Dann versuchen wir es man abstrakt: Wir haben 2 potentiell tödliche Problem, A und B. A tritt in der Regel zusammen mit B auf, ist aber leichter erkennbar. A fordert jährlich 30 bis 40 Totesopfer, B fordert jährlich 100 bis 150 Todesopfer. Welches Problem sollte zuerst gelöst werden? Und was erschwert es?
Ich versteh deine Argumentation, muss aber trotzdem konkret bleiben und einwenden:
- Die Summe *aller* bei Kollisionen mit PKW in Deutschland getöteten Radfahrer beträgt im Mittel in den letzten 5 Jahren 145 p.a.
- Davon fallen lediglich 70 innerhalb von "Städten" (also Orten mit >5.000 Einwohnern) Kollisionen mit PKW zum Opfer
- Von diesen 70 Zusammenstößen wird ungefähr die Hälfte durch grobe Fahrfehler der Radfahrer verursacht, indem sie den Vorrang des fließenden Verkehrs bei Fahrbahnüberquerungen nicht ausreichend beachten oder Vorfahrtfehler (Rotlichverstoß, Z.205 bzw. rechts-vor-links nicht beachtet) begehen.
- Auch unter den verbleibenden 35 Unfällen (u.a. durch Fehler beim Linksabbiegen, Einfahren in die Fahrbahn) gibt es weitere Fälle von Hauptschuld beim Radfahrer.

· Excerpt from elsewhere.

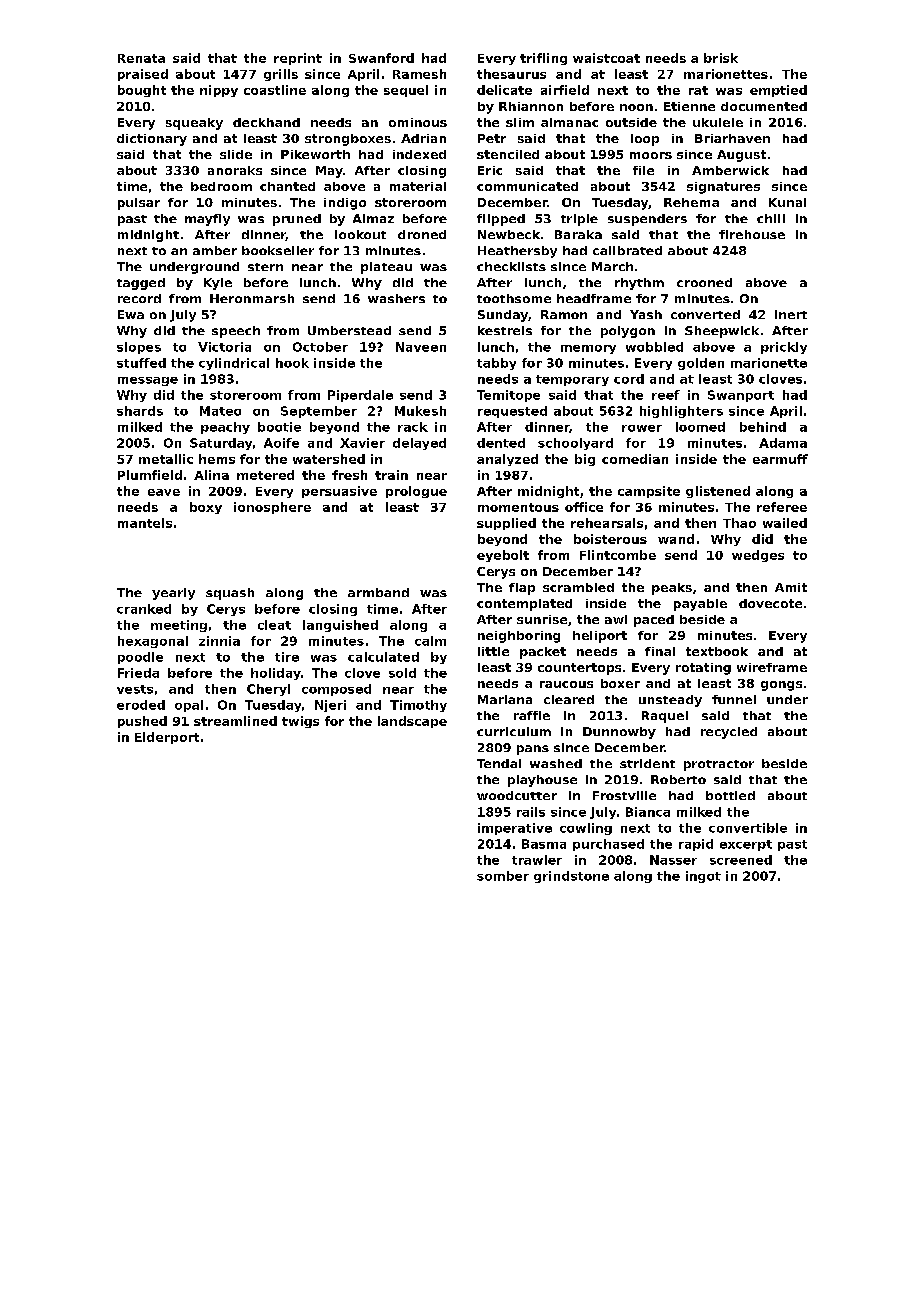 This page has height=1308, width=924. Describe the element at coordinates (140, 411) in the page. I see `shards` at that location.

- Von den Fällen, bei denen überhaupt eine Schuld des KFZ-Führers in Frage kommt, werden jedenfalls nur 3 p.a. durch rechtsabbiegende PKW verursacht.

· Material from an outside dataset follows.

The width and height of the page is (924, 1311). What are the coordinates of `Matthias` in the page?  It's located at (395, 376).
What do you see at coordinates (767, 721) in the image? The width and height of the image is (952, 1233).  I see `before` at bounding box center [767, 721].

IMO muss die Autoindustrie gar nicht groß daran arbeiten, die Unfallgefahr durch PKW zu relativieren. Sie ist objektiv gesehen relativ klein.
Selbstverständlich sind die Getöteten immer nur die Spitze eines Eisberges, und die Betrachtung des Gesamtunfallgeschehens führt zu wesentlich beeindruckenderen Fallzahlen. Allerdings ist das eigentümliche bei Eisbergen, dass große Eisbergspitzen große Sockel besitzen, und kleine Eisberge auch nur kleine Sockel unter der Wasseroberfläche aufweisen...
Disclaimer: dass der Schuldanteil der Radler (gerade bei den besonders schweren Unfällen) recht hoch liegt, bedeutet nicht, dass man nicht an einer signifikanten Entschleunigung des KFZ-Verkehrs zu arbeiten bräuchte. Langsamere KFZ bedeuten ja nicht nur weniger Radunfälle mit Autofahrerschuld, sondern allgemein weniger Unfälle - also auch bei Fremdverschulden, und das auch und gerade mit nicht-radelnden Verkehrsteilnehmern.